The Campaign Spot

Yes We Can? No, He Kaine Not

From the first Morning Jolt of 2011 . . .

The Kaine Monotony

Yesterday on CNN’s State of the Union, guest host Ed Henry pressed Democratic National Committee Chairman Tim Kaine on why President Obama had not successfully reduced the unemployment rate during his first two years in office. Kaine’s answer hemmed and hawed and meandered here and there in the manner of the Mississippi River, but it offered enough excuses to set up a headline at The Blaze declaring: “DNC Chair Kaine Admits Obama Was Too Busy With Wars and Obamacare to Care About American Jobs.” Er, not in those particular words, exactly, but you can watch the video to judge for yourself.

Jim Hoft yawns: “Of course, this comes as no surprise to anyone who’s been following this regime the past two years . . . DNC Chairman Tim Kaine admitted that Barack Obama was too busy with ‘wars and Obamacare’ to care about jobs.”
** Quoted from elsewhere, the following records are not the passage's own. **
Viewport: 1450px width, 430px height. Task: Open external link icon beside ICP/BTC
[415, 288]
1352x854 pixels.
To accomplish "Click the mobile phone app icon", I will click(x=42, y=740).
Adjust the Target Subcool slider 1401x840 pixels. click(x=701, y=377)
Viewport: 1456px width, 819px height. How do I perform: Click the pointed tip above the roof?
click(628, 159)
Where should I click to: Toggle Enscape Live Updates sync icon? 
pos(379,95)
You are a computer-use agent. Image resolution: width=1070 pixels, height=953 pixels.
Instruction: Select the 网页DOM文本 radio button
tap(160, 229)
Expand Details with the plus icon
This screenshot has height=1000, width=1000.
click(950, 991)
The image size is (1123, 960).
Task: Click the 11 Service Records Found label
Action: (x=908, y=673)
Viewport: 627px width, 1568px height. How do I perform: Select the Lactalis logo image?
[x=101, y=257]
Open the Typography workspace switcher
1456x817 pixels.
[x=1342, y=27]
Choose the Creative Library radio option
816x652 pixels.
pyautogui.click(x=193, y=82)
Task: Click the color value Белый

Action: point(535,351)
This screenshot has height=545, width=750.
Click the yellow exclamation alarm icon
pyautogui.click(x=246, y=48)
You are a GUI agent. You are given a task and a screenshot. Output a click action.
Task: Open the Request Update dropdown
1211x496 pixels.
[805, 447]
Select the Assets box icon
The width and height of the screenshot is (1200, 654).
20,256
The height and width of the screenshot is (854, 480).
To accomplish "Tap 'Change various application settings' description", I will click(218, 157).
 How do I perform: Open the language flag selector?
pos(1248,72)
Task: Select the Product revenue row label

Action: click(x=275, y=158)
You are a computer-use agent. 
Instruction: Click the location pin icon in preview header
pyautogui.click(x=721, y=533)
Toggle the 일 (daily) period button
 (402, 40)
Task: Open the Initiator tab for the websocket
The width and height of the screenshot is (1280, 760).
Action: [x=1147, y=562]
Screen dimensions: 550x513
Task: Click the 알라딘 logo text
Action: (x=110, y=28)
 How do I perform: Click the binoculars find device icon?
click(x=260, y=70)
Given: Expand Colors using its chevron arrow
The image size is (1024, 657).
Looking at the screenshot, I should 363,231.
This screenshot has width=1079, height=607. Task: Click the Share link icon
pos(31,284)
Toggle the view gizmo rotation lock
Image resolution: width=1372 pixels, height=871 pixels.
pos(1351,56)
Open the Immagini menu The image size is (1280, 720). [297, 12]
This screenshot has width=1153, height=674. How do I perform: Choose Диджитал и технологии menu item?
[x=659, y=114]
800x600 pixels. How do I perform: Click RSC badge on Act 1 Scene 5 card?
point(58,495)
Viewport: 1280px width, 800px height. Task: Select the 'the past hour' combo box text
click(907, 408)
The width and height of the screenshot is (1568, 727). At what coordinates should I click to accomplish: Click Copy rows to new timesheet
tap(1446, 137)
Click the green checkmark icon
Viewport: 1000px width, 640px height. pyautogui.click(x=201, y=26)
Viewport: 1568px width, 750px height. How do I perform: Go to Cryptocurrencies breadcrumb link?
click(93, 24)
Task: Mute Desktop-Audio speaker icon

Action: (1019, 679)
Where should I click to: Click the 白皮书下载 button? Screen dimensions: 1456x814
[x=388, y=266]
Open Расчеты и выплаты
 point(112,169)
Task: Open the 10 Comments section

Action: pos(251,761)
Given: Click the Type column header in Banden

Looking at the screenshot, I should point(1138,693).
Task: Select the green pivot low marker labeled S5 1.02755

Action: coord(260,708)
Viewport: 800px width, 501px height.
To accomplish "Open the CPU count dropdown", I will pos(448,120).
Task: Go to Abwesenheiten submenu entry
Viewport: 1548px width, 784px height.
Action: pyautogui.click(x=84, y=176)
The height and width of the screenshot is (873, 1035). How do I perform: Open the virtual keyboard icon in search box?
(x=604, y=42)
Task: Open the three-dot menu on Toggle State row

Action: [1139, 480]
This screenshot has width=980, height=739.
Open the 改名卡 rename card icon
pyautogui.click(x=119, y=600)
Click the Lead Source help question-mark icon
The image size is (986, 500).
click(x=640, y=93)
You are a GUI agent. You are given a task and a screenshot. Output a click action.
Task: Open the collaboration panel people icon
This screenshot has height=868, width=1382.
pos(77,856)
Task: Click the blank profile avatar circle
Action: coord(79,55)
“. . . and golfing, vacationing, snuffing out American exceptionalism etc.,” adds Weasel Zippers.

At Hot Air, Ed Morrissey takes issue with two of Kaine’s other lines: “‘He stopped one of them’? Actually, that was George Bush who ‘stopped’ the war in Iraq, thanks to the surge strategy that Obama opposed and repeatedly assailed in public . . . until it worked. It was Bush that signed the Status of Forces Agreement with the Nouri al-Maliki government, which Obama has wisely chosen to follow rather than implement the 16-month withdrawal he demanded as a candidate on the campaign trail. You’ll notice that Obama has been in office 24 months, and that we still have tens of thousands of troops in Iraq, don’t you, Governor Kaine? Bush ‘stopped’ the war in Iraq by winning it. On jobs, Kaine wants to argue that ObamaCare has been a net job creator as well as a significant deficit reducer. Thanks to the doc-fix legislation passed this year, the latter claim is now defunct. I’d also love to see the actual dynamic analysis as to how many actual jobs — outside of government — ObamaCare has produced, and then we can compare that to the drag on private-sector job creation it has caused with its additional cost burdens and uncertainties.”

Also breaking yesterday was word that Kaine is sticking around as DNC chair: “Democratic National Committee Chairman Tim Kaine said Sunday that he plans to stay at the helm of the national party another two years because that’s where President Obama wants him to serve.

“‘My agreement with the president is I was going to do what he wants me to do,’ Kaine said on CNN’s ‘State of the Union.’ ‘And what I know sitting here today is he wants me to continue in this spot and that’s what I’m going to do with excitement, you know, traveling all around the country, going through the TSA lines like everybody else, going out and being the president’s advocate and promoter. And it’s a wonderful job and I intend continue it.’”

This is a small miracle for Republicans. Of course, you can’t lay all of Democrats’ woes for the past two years at the feet of Kaine, but he spent most of 2009 being pilloried for failing to finish his day job as governor of Virginia, and it seems pretty clear that Kaine’s full-time focus wasn’t the big plus the committee was looking for. How, exactly, would Tim Kaine handle an end-of-the-year review at any other organization? “Sure, on my watch, we lost six Senate seats, 63 House seats, six governorships, roughly 680 state legislative seats and since the election, 25 of our guys have flipped to join the other side. But think about how much better I’ll be at this job now that I have two years of experience!”